Weil der Streitwert mehr als Fr. 30'000.- beträgt, ist das Verfahren kostenpflichtig (§ 65a Abs. 3 e contrario VRG). Ausgangsgemäss sind die Gerichtskosten dem Beschwerdegegner aufzuerlegen und ist ihm keine Parteientschädigung zuzusprechen (§ 65a Abs. 2 in Verbindung mit § 13 Abs. 2 Satz 1 und § 17 Abs. 2 VRG). Der in ihrem amtlichen Wirkungskreis tätig gewordenen Beschwerdeführerin ist praxisgemäss ebenfalls keine Parteientschädigung zuzusprechen (VGr, 22. November 2023, VB.2023.00224, E. 8.2 mit Hinweis).

Demgemäss erkennt die Kammer:

1.    Die Beschwerde wird gutgeheissen, soweit darauf eingetreten wird. Dispositiv-Ziff. II und V des Beschlusses des Bezirksrats Horgen vom 17. Mai 2023 werden aufgehoben und der Rekurs vom 27. September 2021 wird vollständig abgewiesen.

2.    Die Gerichtsgebühr wird festgesetzt auf Fr. 3'500.--;    die übrigen Kosten betragen: Fr.      70.--     Zustellkosten, Fr. 3'570.--     Total der Kosten.

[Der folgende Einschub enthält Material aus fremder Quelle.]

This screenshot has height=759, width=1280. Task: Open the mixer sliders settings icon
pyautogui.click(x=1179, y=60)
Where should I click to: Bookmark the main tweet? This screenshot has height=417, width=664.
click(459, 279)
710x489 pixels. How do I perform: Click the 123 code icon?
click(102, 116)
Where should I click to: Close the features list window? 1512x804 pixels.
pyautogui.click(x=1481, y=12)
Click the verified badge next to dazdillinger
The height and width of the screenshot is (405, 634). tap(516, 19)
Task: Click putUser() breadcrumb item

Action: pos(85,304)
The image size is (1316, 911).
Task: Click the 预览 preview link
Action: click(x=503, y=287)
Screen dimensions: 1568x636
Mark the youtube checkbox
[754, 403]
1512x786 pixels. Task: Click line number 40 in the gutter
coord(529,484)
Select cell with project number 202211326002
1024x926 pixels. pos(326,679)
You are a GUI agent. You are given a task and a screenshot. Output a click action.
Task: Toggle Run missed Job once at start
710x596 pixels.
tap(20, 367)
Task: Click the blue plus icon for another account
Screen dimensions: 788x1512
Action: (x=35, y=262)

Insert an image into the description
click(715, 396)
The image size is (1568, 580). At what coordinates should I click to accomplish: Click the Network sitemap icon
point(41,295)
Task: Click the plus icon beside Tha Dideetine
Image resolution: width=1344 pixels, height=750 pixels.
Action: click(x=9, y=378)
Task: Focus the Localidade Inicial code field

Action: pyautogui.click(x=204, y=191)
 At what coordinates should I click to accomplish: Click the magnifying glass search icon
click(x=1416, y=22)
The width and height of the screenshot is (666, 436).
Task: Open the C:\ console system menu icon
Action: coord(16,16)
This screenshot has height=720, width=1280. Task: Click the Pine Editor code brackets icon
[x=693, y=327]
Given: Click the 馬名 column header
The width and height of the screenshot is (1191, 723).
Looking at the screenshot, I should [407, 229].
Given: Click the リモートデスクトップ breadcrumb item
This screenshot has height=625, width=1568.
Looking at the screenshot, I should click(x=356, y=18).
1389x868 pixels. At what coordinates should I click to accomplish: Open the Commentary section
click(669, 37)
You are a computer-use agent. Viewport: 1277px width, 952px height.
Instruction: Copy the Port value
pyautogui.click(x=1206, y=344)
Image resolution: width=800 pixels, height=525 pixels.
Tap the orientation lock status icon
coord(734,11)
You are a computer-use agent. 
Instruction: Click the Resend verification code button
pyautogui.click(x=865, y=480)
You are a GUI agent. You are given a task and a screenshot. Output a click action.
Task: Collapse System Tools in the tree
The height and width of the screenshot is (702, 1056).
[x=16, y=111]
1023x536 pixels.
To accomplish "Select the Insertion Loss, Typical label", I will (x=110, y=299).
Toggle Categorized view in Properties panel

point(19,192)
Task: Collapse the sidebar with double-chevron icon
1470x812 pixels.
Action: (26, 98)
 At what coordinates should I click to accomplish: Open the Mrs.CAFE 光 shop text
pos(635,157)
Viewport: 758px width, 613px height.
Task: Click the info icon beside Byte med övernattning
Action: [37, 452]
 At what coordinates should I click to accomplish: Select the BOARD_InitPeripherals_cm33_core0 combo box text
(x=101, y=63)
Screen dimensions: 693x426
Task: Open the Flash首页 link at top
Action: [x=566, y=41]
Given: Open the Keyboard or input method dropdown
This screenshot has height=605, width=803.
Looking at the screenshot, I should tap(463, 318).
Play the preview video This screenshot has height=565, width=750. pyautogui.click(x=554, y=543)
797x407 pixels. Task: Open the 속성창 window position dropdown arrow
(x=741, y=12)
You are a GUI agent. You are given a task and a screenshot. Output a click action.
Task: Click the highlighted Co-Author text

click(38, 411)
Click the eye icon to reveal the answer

3.    Die Gerichtskosten werden dem Beschwerdegegner auferlegt.

4.    Parteientschädigungen werden nicht zugesprochen.

5.    Gegen dieses Urteil kann Beschwerde in öffentlich-rechtlichen Angelegenheiten nach Art. 82 ff. des Bundesgerichtsgesetzes erhoben werden. Die Beschwerde ist innert 30 Tagen ab Zustellung einzureichen beim Bundesgericht, 1000 Lausanne 14.

6.    Mitteilung an: a)    die Parteien; b)    den Bezirksrat Horgen.